Aide juridictionnelle : Il est temps de la réformer pour limiter les abus

Aide juridictionnelle
L'aide juridictionnelle,, le temps de la réformer ?




Aide juridictionnelle : Il est temps de la reformer pour limiter les abus

Quelques rappels et constats

L’aide juridictionnelle est un dispositif financé par le contribuable et qui permet à des personnes aux revenus modestes de bénéficier, selon un barème, de la gratuité totale ou partielle des frais de justice. Et cela concerne tout particulièrement les frais d’avocats, mais aussi les notaires par exemple.

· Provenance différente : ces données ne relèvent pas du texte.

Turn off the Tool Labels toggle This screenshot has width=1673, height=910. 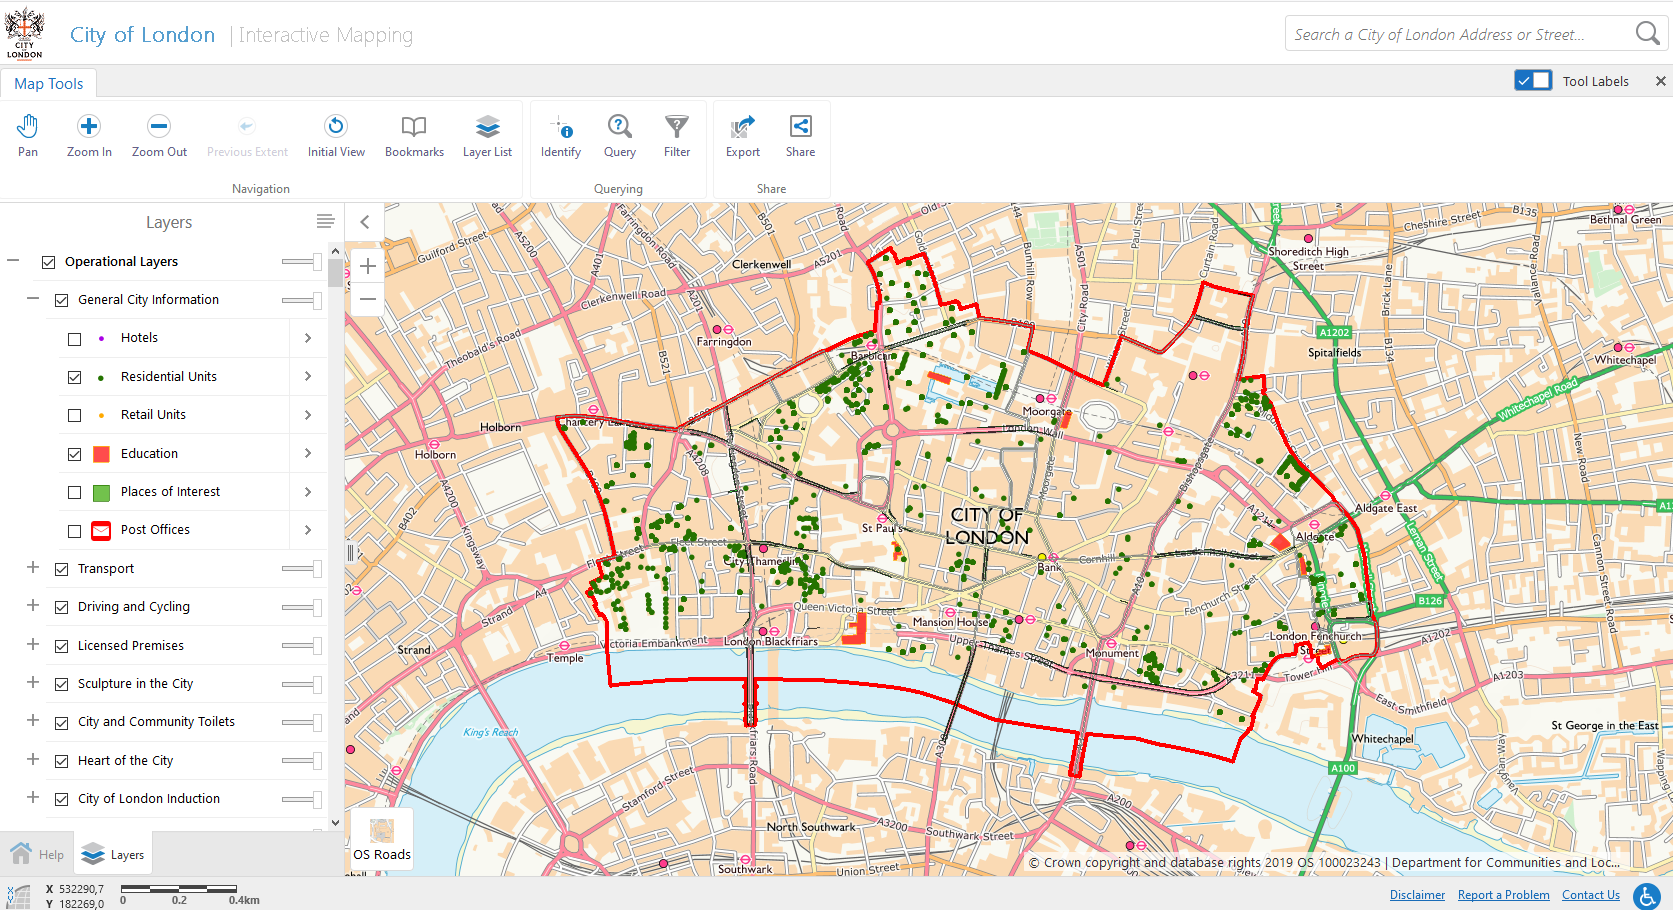click(x=1532, y=79)
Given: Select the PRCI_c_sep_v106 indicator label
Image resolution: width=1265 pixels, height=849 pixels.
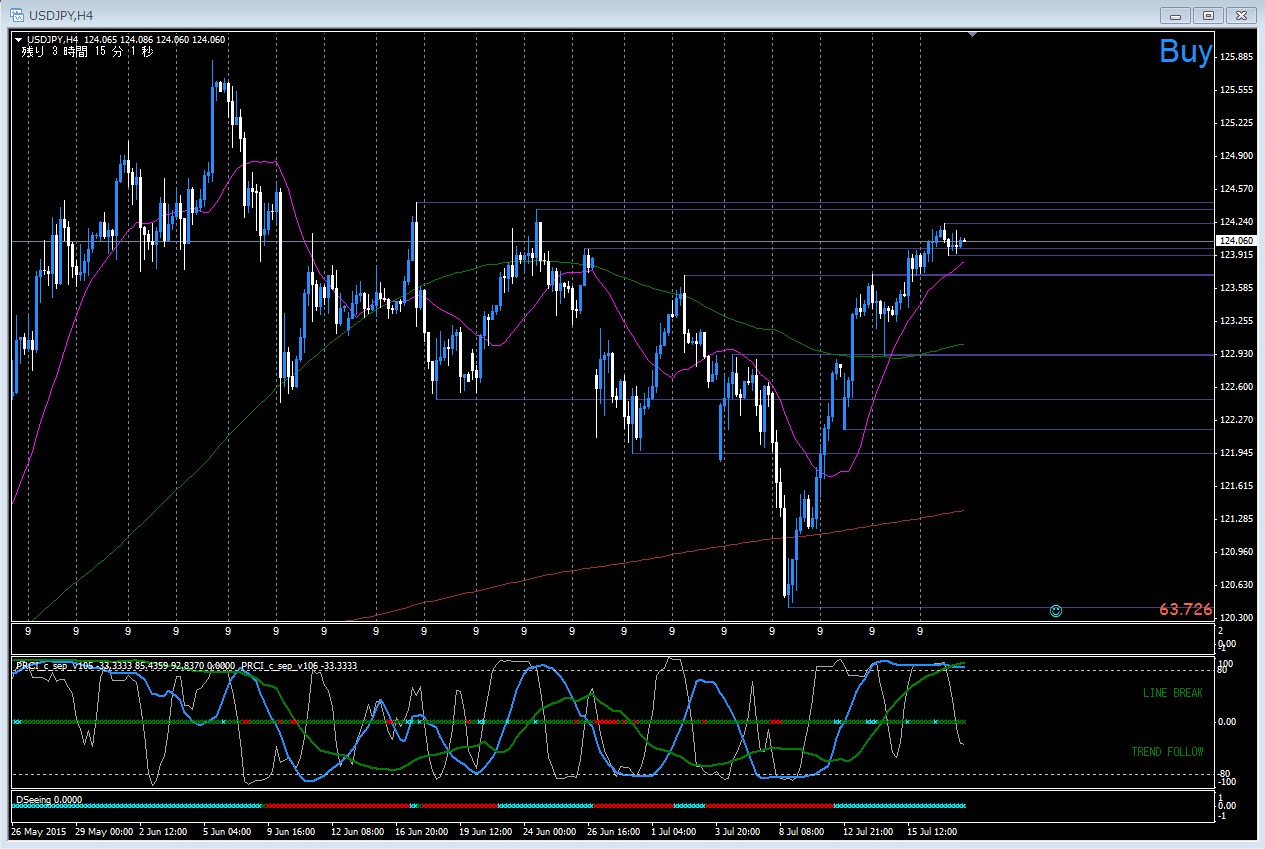Looking at the screenshot, I should 299,665.
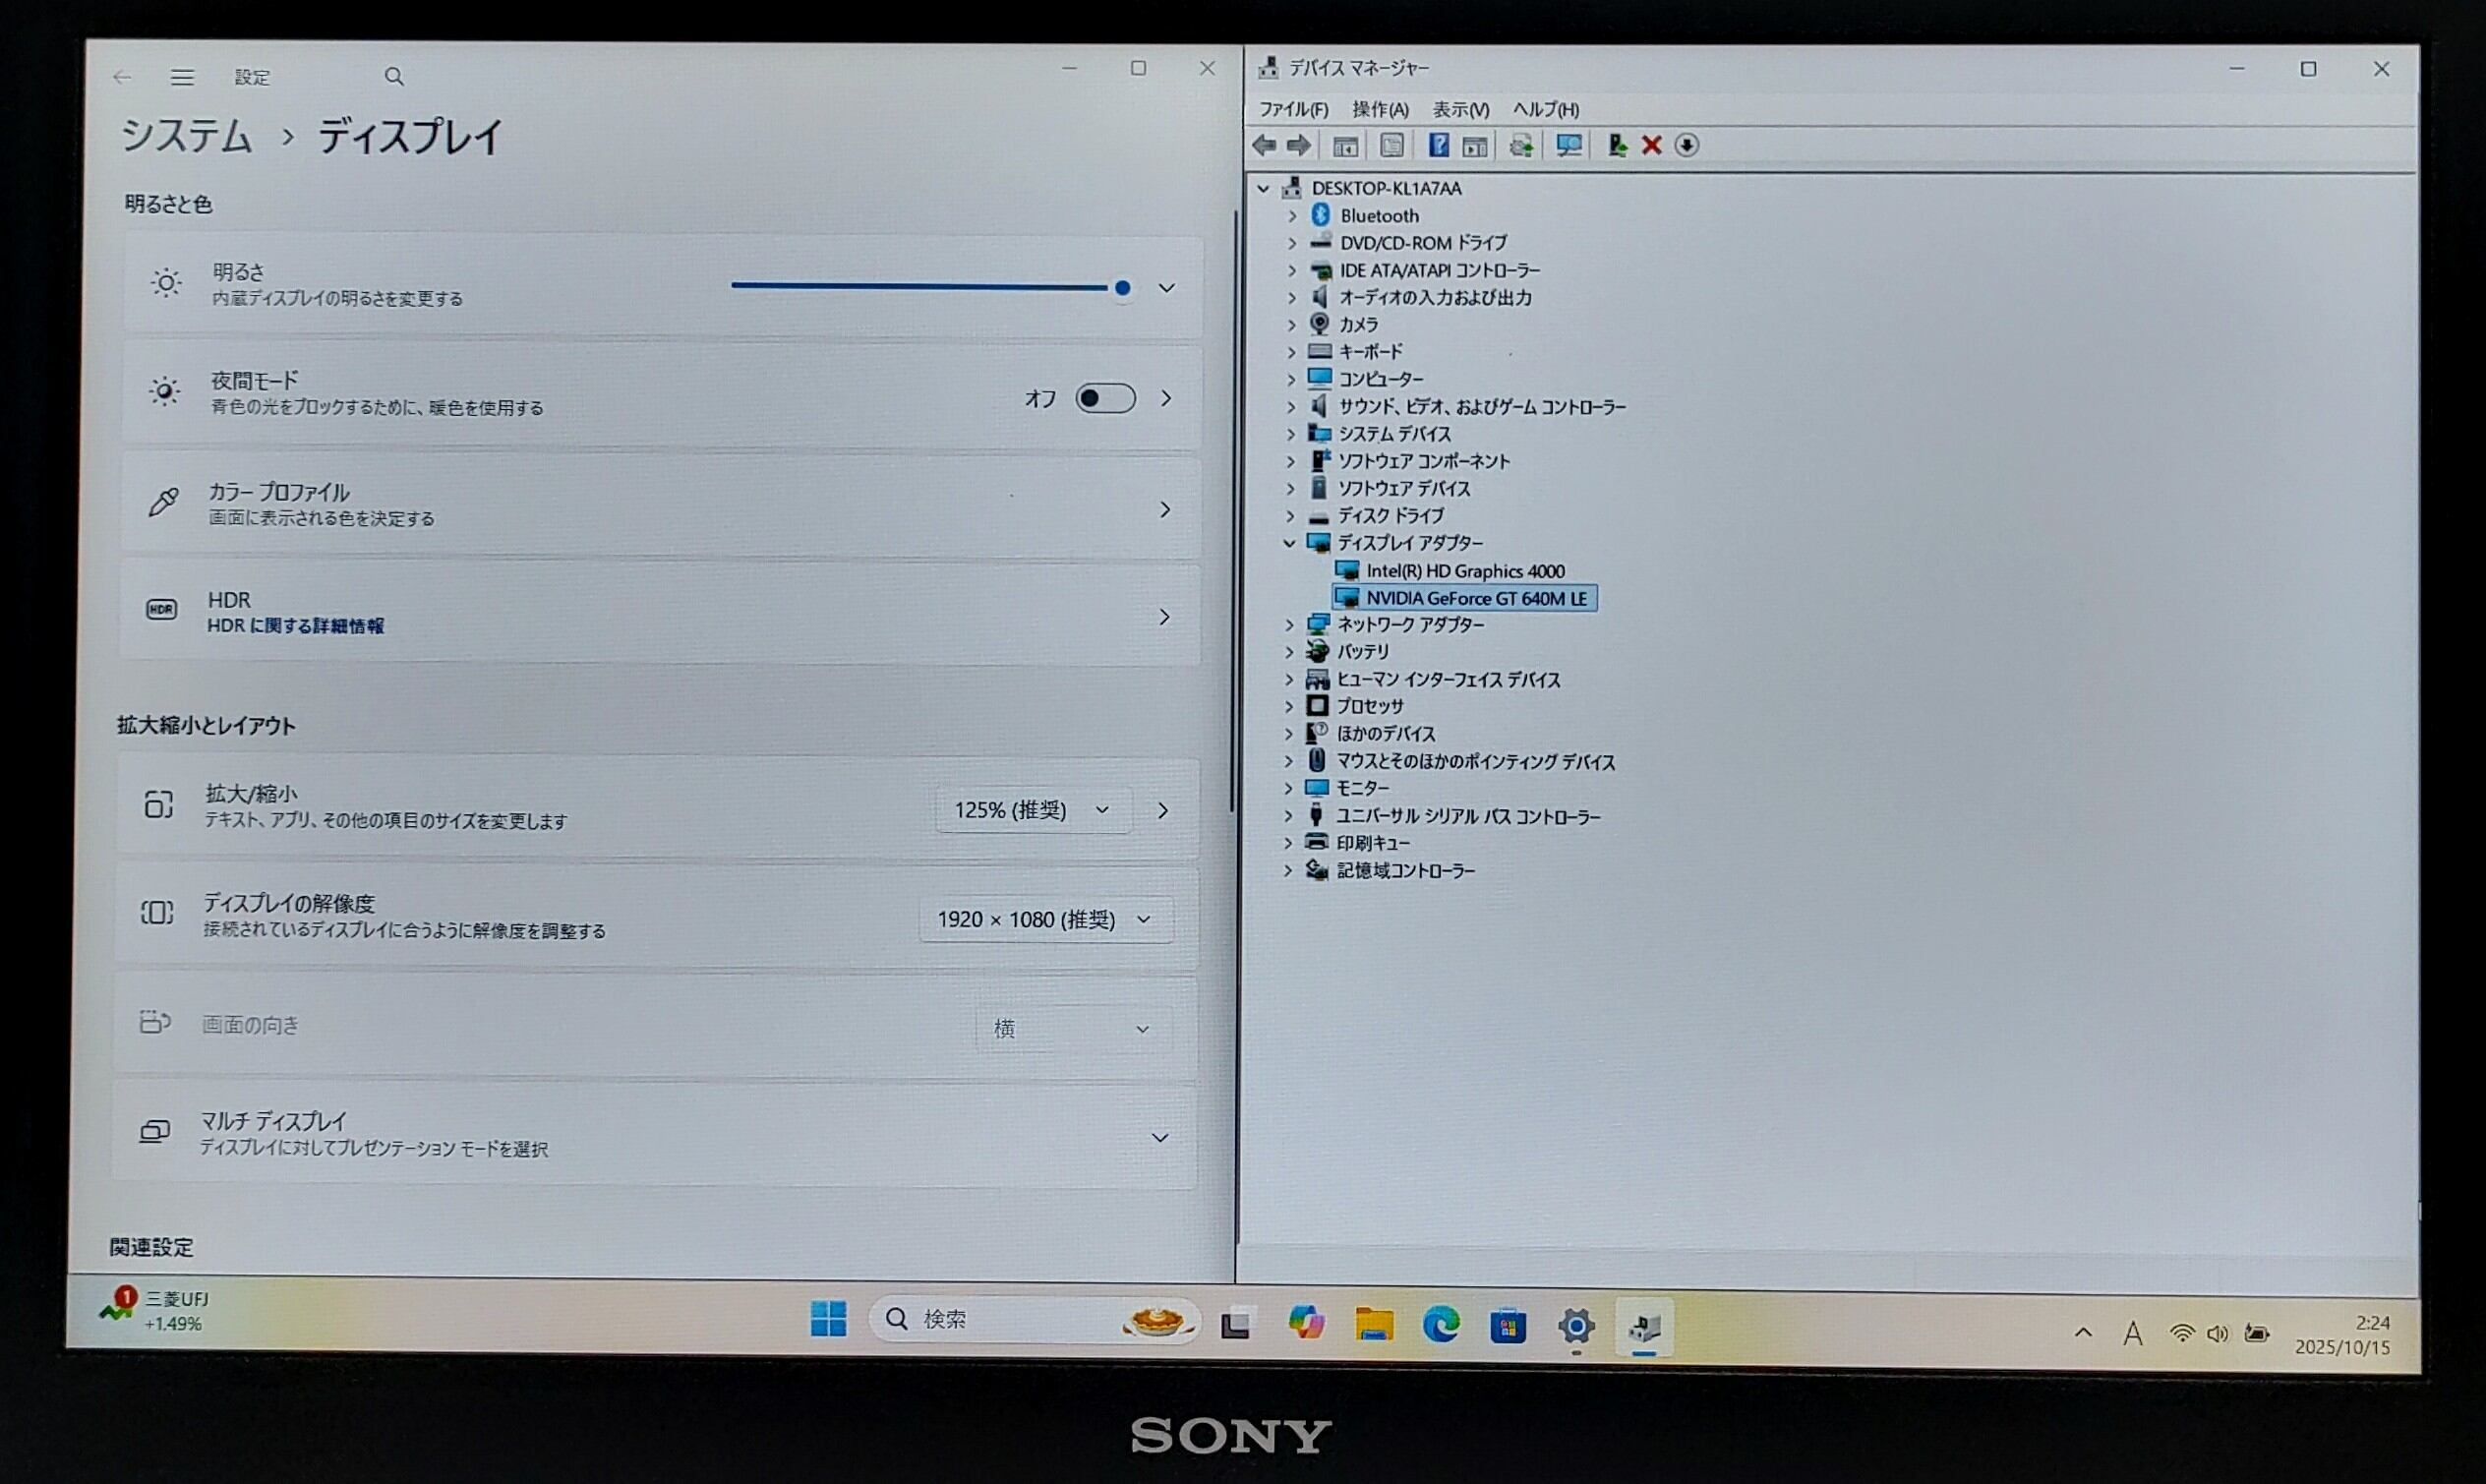2486x1484 pixels.
Task: Click the properties toolbar icon in Device Manager
Action: [x=1391, y=146]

Pourtant, force est de constater que ce dispositif, qui coûte quand même près d’un demi-milliard aux contribuables, n’a que guère évolué depuis 30 ans et manque de contrôles. Cela concerne tant les règles d’attribution que l’absence quasi-totale de sanctions infligées par les juges, alors même que cette aide est conditionnée à une interdiction d’affirmation d’informations mensongères par exemple, ou de propos dilatoires.

Les bénéficiaires de l’aide juridictionnelle peuvent ainsi, de manière illimitée ou presque, faire traîner les procédures pendant des années, ou encore imposer aux parties adverses des frais d’avocats prohibitifs.

Des procédures abusives peuvent donc être intentées de mauvaise foi, ou encore par des « quérulents processifs » ou «des délires de revendication ». Un « quérulent processif » est une personne ayant une tendance pathologique à réclamer en justice la réparation de dommages dont il croit avoir subi.

Il est souvent affirmé que les personnes riches ralentissent la justice, mais les personnes modestes aussi…

Une proposition de modification de la loi par la député (LR) Marine Brenier

Aussi, pour limiter les « intolérables abus », une proposition de modification de la loi relative au cadre juridique de l’aide juridictionnelle (loi n° 91-647 du 10 juillet 1991) a été déposée à l’Assemblée nationale le 16 juillet 2019 par la député LR Marine Brenier.

Il s’agit, pour les députés dépositaires du texte, d’encadrer l’accès à l’aide juridictionnelle de façon à assurer un accès équitable à la justice et au droit, tout en limitant les abus portant obstacle à la bonne marche de la justice.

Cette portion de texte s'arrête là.